Textabschnitt:
##########
Trauer um Prof. Walter Deutsch (29. April 1923 - 13. Jänner 2025)

erstellt am 13.01.2025

Walter Deutsch war als Musiker, Komponist und Musikwissenschaftler eine prägende Figur der österreichischen Volksmusik.

Seine Kindheit und Jugend verbrachte er in Südtirol, erlernte dort das Friseurhandwerk und wurde durch seinen Vater in die Musik eingeführt. Nach Umsiedlung der Familie ins „Großdeutsche Reich“ wurde er zur Wehrmacht eingezogen und als Soldat nach Nordafrika geschickt, wo er in amerikanische Kriegsgefangenschaft geriet. Nach seiner Rückkehr studierte der junge Walter Deutsch zunächst am Konservatorium in Innsbruck, danach an der Akademie für Musik und darstellende Kunst in Wien Komposition bei Alfred Uhl und Dirigieren bei Hans Swarowsky. Seine Karriere begann er als freischaffender Komponist und Ballettkorrepetitor an der Wiener Volksoper.

1965 gründete er das Institut für Volksmusikforschung (aktuell: Institut für Volksmusikforschung und Ethnomusikologie) an der heutigen Universität für Musik und darstellende Kunst Wien, das er bis 1993 leitete. Von 1992 bis 1999 war er Präsident des Österreichischen Volksliedwerkes, danach Ehrenpräsident.

Deutsch führte zahlreiche Seminare und Feldforschungen durch und dokumentierte so Volksmusik in verschiedenen österreichischen Regionen und in Südtirol. Viele kostbare Bild- und Tondokumente entstanden. Seine Forschungsergebnisse publizierte er sowohl in Notenheften für die Praxis, in Audioproduktionen als auch in wissenschaftlichen Fachbüchern. Einen Höhepunkt seiner Publikationstätigkeit bildet die Herausgabe der Reihe Corpus Musicae Popularis Austriacae (COMPA), einer umfassenden Dokumentation österreichischer Volksmusik, die derzeit 23 Bände umfasst. Als Komponist schuf er Bühnen- und Ballettmusik, Tänze, Märsche, Klavier- und Kammermusik, Kantaten, Lieder nach Gedichten von E. Breisach und Franz Rieger, Wienerlieder und Volksliedhaftes.
##########
Datenblock:
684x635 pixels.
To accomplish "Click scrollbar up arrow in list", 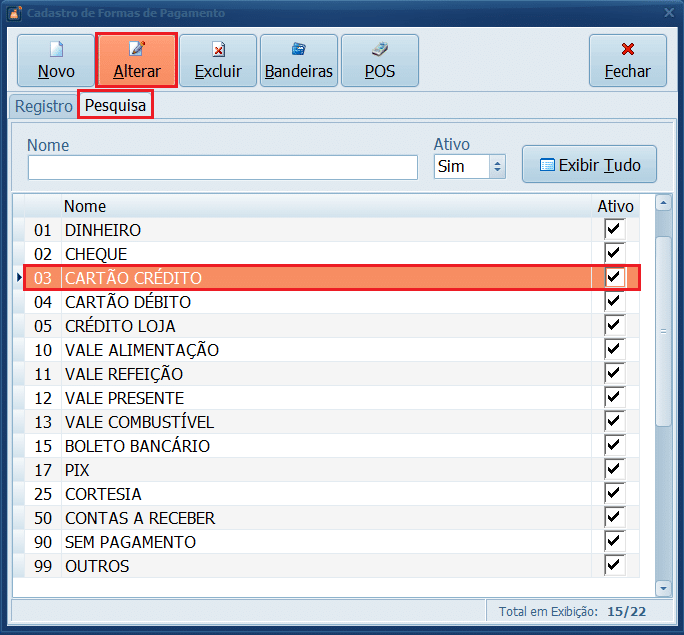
##########
Zu bearbeitende Aufgaben:
(a) Was steht dazu im Nachruf auf Walter Deutsch?
(i) In welchem Jahr gründete er das Institut für Volksmusikforschung?
(ii) Bei wem studierte er in Wien Komposition?
(iii) Wie viele Bände umfasst die Reihe Corpus Musicae Popularis Austriacae derzeit?
(b) Ersetze im Nachruf auf Walter Deutsch „Wiener Volksoper“ durch „Wiener Staatsoper“ und gib dabei den Abschnitt von „Seine Kindheit und“ bis einschließlich „der Wiener Volksoper.“ wieder.
(c) Führe den Nachruf auf Walter Deutsch im Anschluss an seinen letzten Satz weiter.

Lösungen zur Übung:
(a)
(i) 1965
(ii) Bei Alfred Uhl
(iii) 23 Bände

(b)
Seine Kindheit und Jugend verbrachte er in Südtirol, erlernte dort das Friseurhandwerk und wurde durch seinen Vater in die Musik eingeführt. Nach Umsiedlung der Familie ins „Großdeutsche Reich“ wurde er zur Wehrmacht eingezogen und als Soldat nach Nordafrika geschickt, wo er in amerikanische Kriegsgefangenschaft geriet. Nach seiner Rückkehr studierte der junge Walter Deutsch zunächst am Konservatorium in Innsbruck, danach an der Akademie für Musik und darstellende Kunst in Wien Komposition bei Alfred Uhl und Dirigieren bei Hans Swarowsky. Seine Karriere begann er als freischaffender Komponist und Ballettkorrepetitor an der Wiener Staatsoper.

(c)
Durch die Konzeption und Moderation von Radio- und Fernsehsendungen trug Walter Deutsch zudem maßgeblich zur Popularisierung von Volksmusik in Österreich bei. Seinem vielfältigen Wirken ist es zu verdanken, dass dieses wertvolle Kulturerbe für nachfolgende Generationen festgehalten ist. 2023 erhielt er für sein Schaffen das „Große Goldene Ehrenzeichen für Verdienste um die Republik Österreich“. 2022 übergab er seine umfangreiche Sammlung an das Österreichische Volksliedwerk, wo sie seit diesem Zeitpunkt schrittweise ins Archiv eingegliedert wird und somit der interessierten und forschenden Öffentlichkeit zur Verfügung steht. 

(Mag. Irene Egger, Geschäftsführung Österreichisches Volksliedwerk)
 

Die Bedeutung des Walter Deutsch für das Salzburger Volksliedwerk

Für Salzburg spielte Walter Deutsch eine prägende Rolle – nachdem der einstige, noch in der Monarchie gegründete „Arbeitsausschuss für das Volkslied“ im Jahr 1973 als „Salzburger Volksliedwerk“ neu gegründet wurde war er es, der schon kurze Zeit später mit Studierenden seines jungen Instituts für Volksmusikforschung in den Lungau kam und dort umfangreiche musikalische Feldforschungen durchführte. Kurze Zeit später folgte der Flachgau – mit diesen ersten umfangreicheren Volksmusikforschungen im Salzburger Raum seit Mitte der 1920er-Jahre hat uns Walter Deutsch wesentliche Grundpfeiler des heutigen Salzburger Volksliedarchivs geschaffen.

Dass das Archiv des Salzburger Volksliedwerkes heute überhaupt Dokumente aus der Zeit vor dem Zweiten Weltkrieg enthält, ist ebenfalls Walter Deutsch zu verdanken. Er hat die Bestände dieser noch aus der Monarchie stammenden Volksliedsammlung aus dem Nachlass des früheren Salzburger Archivars Otto Eberhard (1875–1960) im Sommer 1961 vom (nominell verantwortlichen) Landesschulrat übernommen, gereinigt und grob geordnet. Zwei Jahre später schließlich stand er dem Komponisten und nunmehrigen Archivar des Salzburger Volksliedwerkes, Wilhelm Keller (1920–2008), bei der Neuordnung der Bestände mit Rat und Tat zur Seite.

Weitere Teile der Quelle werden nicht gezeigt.